- _The input_
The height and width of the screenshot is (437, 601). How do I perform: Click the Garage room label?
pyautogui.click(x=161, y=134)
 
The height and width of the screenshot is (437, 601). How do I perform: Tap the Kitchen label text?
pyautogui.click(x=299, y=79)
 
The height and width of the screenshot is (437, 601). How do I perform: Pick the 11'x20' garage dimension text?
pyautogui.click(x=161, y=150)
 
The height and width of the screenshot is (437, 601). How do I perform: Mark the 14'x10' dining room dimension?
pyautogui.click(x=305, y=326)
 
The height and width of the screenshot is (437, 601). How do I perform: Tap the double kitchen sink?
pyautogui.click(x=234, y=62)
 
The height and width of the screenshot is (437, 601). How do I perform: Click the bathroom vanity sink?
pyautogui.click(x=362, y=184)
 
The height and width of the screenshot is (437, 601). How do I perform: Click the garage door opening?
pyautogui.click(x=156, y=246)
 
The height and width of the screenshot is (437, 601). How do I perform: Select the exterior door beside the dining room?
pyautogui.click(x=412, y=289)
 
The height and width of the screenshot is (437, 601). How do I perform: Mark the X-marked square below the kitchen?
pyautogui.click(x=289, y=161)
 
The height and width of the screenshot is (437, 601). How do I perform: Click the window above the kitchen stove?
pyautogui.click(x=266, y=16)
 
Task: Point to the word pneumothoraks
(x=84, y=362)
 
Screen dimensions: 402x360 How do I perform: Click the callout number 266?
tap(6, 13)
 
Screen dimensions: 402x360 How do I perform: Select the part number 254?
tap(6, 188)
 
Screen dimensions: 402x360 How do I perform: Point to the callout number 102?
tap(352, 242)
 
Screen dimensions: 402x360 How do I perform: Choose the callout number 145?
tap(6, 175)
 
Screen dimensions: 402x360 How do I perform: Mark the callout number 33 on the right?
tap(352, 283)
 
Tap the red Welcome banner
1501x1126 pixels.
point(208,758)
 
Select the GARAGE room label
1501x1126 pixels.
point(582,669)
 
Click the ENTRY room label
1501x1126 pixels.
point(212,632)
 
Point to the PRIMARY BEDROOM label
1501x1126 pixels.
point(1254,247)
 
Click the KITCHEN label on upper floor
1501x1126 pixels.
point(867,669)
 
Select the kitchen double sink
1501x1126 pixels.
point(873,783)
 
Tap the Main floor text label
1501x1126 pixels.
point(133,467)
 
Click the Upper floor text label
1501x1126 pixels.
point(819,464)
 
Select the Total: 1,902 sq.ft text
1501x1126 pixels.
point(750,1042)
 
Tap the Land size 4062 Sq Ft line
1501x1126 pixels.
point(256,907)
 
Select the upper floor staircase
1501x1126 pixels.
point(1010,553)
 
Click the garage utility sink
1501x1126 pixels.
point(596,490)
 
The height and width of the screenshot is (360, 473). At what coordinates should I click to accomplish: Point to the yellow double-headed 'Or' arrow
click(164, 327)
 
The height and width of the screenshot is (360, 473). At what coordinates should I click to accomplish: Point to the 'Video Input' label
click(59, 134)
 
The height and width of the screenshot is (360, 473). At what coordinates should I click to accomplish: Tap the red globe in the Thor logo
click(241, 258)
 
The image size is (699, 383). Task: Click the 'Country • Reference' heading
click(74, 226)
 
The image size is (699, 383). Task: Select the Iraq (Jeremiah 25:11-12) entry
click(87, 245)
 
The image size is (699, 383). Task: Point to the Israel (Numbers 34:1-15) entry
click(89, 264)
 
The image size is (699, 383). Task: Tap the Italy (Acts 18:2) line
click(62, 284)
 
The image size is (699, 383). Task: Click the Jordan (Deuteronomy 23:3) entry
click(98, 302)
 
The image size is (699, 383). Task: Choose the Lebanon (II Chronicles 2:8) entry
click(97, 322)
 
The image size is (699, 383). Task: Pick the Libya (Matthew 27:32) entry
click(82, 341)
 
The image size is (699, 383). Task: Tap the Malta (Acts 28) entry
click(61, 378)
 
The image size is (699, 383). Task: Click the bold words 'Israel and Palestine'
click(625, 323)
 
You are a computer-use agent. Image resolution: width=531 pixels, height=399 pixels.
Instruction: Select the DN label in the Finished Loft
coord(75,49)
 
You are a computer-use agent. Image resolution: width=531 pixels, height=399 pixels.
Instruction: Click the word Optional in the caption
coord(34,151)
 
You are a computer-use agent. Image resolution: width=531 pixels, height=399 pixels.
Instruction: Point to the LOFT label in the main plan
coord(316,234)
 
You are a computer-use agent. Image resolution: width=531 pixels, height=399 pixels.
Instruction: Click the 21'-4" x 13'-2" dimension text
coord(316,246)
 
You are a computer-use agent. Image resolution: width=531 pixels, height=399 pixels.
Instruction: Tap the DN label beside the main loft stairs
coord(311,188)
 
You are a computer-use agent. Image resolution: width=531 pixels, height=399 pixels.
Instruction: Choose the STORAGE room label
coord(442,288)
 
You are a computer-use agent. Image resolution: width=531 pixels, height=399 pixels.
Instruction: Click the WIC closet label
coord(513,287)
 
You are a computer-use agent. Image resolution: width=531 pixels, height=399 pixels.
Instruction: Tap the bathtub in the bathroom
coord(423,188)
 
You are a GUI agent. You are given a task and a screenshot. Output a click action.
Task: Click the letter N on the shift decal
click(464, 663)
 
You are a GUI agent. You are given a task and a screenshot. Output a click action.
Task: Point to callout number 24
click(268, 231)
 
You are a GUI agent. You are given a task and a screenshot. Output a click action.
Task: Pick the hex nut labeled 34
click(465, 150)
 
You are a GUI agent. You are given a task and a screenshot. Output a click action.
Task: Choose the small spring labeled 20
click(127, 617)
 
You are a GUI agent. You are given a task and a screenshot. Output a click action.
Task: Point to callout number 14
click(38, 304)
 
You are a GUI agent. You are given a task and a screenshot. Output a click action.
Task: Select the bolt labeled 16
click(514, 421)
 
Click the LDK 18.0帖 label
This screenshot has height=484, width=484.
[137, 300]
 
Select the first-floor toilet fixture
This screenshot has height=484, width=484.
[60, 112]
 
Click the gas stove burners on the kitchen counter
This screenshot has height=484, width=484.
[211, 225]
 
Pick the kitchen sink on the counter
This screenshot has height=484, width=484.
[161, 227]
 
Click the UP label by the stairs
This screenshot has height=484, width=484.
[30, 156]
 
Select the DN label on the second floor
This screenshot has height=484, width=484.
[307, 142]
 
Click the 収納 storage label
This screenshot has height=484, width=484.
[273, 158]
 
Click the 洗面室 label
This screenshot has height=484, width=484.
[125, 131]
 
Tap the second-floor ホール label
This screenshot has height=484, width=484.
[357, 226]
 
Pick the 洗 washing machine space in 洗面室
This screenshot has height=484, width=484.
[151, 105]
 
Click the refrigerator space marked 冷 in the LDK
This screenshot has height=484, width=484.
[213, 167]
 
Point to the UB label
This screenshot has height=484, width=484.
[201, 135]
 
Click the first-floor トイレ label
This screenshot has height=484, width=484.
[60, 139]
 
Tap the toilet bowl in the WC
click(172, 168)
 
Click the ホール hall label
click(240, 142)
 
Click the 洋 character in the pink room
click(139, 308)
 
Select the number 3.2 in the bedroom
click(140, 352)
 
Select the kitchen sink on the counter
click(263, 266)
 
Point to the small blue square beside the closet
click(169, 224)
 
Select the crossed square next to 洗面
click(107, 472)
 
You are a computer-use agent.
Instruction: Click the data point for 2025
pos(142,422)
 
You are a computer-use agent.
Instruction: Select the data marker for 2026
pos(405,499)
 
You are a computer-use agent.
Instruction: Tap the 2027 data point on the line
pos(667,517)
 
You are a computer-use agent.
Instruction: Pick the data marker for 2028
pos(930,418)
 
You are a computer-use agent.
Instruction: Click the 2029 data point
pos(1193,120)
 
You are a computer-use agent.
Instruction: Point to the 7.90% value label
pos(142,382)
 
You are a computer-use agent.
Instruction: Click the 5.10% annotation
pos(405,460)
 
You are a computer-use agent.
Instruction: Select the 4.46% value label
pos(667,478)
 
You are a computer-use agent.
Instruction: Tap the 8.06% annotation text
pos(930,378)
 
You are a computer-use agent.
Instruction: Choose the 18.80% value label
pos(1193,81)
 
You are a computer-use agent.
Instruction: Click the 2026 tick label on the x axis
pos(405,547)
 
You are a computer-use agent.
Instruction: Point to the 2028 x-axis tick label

- _Aim of the task_
Starting at the beginning of the material and going on through the line with "tap(6, 175)", write those lines out again, substituting "reference number" for "callout number" and leaving everything else unchanged.

- _Correct answer_
The height and width of the screenshot is (437, 601). How do I perform: Click the Garage room label?
pyautogui.click(x=161, y=134)
 
The height and width of the screenshot is (437, 601). How do I perform: Tap the Kitchen label text?
pyautogui.click(x=299, y=79)
 
The height and width of the screenshot is (437, 601). How do I perform: Pick the 11'x20' garage dimension text?
pyautogui.click(x=161, y=150)
 
The height and width of the screenshot is (437, 601). How do I perform: Mark the 14'x10' dining room dimension?
pyautogui.click(x=305, y=326)
 
The height and width of the screenshot is (437, 601). How do I perform: Tap the double kitchen sink?
pyautogui.click(x=234, y=62)
 
The height and width of the screenshot is (437, 601). How do I perform: Click the bathroom vanity sink?
pyautogui.click(x=362, y=184)
 
The height and width of the screenshot is (437, 601). How do I perform: Click the garage door opening?
pyautogui.click(x=156, y=246)
 
The height and width of the screenshot is (437, 601). How do I perform: Select the exterior door beside the dining room?
pyautogui.click(x=412, y=289)
 
The height and width of the screenshot is (437, 601). How do I perform: Mark the X-marked square below the kitchen?
pyautogui.click(x=289, y=161)
 
The height and width of the screenshot is (437, 601). How do I perform: Click the window above the kitchen stove?
pyautogui.click(x=266, y=16)
 
Task: Point to the word pneumothoraks
(x=84, y=362)
 
Screen dimensions: 402x360 How do I perform: Click the reference number 266?
tap(6, 13)
 
Screen dimensions: 402x360 How do I perform: Select the part number 254?
tap(6, 188)
 
Screen dimensions: 402x360 How do I perform: Point to the reference number 102?
tap(352, 242)
 
Screen dimensions: 402x360 How do I perform: Choose the reference number 145?
tap(6, 175)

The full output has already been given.